You mentioned that sometimes the Admissions team asks for your advice on certain profiles from their applicant pool. How do you respond?
It happens for very specialised programmes. Maybe somebody might be really out of the box for the average profile. So maybe that’s when they come to me. When you look at a careers perspective, we look at two factors. I look at employability of that student upon graduation because when we go to a recruiter, they always look for a certain critical mass when we present candidates. When they come to your school, they want you to present at least 20 solid candidates for that role. So we look to make sure that this candidate wouldn’t cause a red flag to go up. A recruiter would look at such specialised Master and see that these candidates more or less fit with the profile but this one is out of the box. Whenever there’s doubt about that candidate’s employability, you look at that candidate’s capability at networking because it is critical these days. If you think of MBA opportunities out there, on an average for every MBA vacancy, you will have at least 300 applicants of which 10-11 of them are equally as qualified if not more qualified than you. It’s really important to work with the students and get them to stand out from the rest. You need them to network, to get them to start sending out cover letters to recruiters.
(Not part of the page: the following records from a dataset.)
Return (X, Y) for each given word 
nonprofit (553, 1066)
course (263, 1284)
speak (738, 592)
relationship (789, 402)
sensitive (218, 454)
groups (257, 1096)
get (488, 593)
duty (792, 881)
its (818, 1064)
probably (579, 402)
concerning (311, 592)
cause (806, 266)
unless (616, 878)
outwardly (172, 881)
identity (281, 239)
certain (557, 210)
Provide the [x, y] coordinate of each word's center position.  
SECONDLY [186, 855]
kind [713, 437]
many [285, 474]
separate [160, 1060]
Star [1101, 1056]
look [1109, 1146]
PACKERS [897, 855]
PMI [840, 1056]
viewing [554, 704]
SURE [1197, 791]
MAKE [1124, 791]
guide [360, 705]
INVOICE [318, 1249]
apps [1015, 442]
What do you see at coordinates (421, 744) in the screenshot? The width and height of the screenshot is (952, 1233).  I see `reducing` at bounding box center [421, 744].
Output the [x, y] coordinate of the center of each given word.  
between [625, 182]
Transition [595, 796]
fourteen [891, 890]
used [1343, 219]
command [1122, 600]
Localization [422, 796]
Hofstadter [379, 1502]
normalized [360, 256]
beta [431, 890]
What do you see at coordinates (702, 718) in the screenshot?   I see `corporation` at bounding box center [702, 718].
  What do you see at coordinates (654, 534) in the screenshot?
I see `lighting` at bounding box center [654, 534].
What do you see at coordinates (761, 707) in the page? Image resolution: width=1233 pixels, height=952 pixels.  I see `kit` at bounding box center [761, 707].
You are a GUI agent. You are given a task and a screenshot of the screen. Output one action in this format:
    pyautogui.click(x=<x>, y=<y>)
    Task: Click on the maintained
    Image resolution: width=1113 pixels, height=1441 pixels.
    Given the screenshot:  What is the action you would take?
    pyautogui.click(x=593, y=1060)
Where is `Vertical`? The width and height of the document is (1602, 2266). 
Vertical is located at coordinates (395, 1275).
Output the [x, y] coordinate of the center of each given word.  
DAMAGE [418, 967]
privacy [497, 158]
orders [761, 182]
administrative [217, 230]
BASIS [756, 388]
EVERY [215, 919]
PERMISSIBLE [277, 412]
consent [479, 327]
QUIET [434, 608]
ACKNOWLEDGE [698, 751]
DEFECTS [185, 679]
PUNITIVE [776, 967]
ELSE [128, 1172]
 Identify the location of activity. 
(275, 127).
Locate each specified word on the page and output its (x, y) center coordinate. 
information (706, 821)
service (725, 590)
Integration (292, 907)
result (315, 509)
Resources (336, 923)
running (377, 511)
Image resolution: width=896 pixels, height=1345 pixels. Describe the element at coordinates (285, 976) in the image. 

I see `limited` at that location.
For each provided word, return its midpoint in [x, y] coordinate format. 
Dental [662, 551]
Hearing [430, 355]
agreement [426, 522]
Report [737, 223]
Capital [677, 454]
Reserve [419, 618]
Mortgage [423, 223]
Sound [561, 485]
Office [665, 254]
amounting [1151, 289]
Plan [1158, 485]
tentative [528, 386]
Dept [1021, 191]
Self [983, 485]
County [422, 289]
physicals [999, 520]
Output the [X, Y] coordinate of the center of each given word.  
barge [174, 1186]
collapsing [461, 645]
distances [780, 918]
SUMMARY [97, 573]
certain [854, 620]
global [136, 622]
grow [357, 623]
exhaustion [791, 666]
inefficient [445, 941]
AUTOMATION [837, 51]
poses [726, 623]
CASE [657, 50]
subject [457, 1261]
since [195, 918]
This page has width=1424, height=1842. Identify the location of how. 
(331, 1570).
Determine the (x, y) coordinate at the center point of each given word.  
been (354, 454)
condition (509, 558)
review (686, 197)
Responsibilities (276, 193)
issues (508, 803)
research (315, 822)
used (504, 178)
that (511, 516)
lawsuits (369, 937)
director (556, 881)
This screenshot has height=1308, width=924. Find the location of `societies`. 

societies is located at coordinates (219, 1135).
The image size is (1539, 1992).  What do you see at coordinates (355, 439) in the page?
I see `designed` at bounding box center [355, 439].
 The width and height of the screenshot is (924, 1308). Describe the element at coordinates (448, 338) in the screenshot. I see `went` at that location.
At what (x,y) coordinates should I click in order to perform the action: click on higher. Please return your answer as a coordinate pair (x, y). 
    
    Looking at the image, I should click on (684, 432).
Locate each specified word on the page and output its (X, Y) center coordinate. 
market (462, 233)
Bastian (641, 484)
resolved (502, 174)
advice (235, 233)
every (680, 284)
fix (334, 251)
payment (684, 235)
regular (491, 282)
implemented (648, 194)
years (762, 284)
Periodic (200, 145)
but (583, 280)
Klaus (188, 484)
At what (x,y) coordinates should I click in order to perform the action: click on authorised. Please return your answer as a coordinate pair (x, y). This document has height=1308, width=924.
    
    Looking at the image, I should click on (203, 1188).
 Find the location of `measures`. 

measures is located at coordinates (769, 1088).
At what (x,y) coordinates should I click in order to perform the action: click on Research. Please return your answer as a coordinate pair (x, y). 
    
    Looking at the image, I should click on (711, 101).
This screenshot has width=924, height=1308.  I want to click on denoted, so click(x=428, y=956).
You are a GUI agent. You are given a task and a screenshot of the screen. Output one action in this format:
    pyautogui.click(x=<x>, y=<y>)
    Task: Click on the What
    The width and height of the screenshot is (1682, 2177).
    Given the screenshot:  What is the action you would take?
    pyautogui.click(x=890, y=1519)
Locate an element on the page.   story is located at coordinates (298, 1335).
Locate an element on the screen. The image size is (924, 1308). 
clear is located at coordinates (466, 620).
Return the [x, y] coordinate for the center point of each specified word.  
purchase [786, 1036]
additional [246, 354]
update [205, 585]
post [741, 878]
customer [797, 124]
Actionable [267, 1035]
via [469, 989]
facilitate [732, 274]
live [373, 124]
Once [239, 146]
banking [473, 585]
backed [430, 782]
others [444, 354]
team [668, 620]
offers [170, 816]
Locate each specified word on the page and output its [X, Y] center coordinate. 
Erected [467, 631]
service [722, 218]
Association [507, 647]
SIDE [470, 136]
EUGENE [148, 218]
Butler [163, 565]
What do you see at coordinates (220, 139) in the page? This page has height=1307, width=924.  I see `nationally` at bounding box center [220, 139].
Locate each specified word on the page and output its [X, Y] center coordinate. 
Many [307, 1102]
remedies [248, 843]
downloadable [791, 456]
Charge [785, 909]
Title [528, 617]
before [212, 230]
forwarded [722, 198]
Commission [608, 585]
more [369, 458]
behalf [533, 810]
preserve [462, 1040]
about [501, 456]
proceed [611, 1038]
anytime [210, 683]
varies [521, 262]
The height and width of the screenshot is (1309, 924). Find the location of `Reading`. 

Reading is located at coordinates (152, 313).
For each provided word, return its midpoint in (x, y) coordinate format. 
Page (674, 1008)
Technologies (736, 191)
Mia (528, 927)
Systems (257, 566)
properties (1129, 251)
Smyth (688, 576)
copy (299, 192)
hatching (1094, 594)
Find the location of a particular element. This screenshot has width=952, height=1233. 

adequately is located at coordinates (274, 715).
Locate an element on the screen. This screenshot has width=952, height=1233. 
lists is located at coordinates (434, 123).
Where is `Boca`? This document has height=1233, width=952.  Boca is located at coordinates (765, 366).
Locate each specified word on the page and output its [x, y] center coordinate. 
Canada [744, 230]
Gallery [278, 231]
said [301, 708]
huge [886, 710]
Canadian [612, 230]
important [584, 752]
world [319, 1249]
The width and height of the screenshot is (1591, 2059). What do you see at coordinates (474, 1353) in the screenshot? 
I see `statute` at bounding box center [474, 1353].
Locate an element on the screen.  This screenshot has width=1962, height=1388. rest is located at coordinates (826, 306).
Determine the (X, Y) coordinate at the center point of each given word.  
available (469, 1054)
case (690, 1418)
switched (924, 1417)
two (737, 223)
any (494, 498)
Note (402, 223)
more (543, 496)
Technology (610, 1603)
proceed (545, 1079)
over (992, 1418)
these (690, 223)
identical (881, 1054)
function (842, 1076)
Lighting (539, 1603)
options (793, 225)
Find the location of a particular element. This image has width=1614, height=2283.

With the Eurozone crisis, which new geographies are students finding jobs in?
We have such a tremendous diversity of profiles and students coming from more than 80 countries and alumni working in more than a 100 countries. They are going everywhere. This year, I just came back from a recruiting conference in Hong Kong and there’s a lot of talk about opportunities in Philippines. In the recent past, we’ve had more than an average number of opportunities in Nigeria. We are approached by a lot of recruiters because they know of the tremendous international profiles here. I could literally name maybe 50 different countries where our students are going. We do have quite a lot of geographic mobility amongst our students. They don’t necessarily go back to their own countries.
Apart from virtual recruitment, how else is the job search process after MBA changing?
I would say that one of the biggest trends around recruiting is around LinkedIn. There’s a statistic that 80% of employers will look at your LinkedIn profile before they call you for an interview. So one of the things we have students do that at the very top of their CVs, in addition to their contact information and email address, we have them put their public URL of their LinkedIn profile. There is an active Career Services professionals group on LinkedIn so we are abreast of what’s going on there. There’s a new, powerful tool called LinkedIn.com/alumni. This is for seeing more activity there and more powerful search filters for students to identify IE alumni that could help them open doors to certain companies.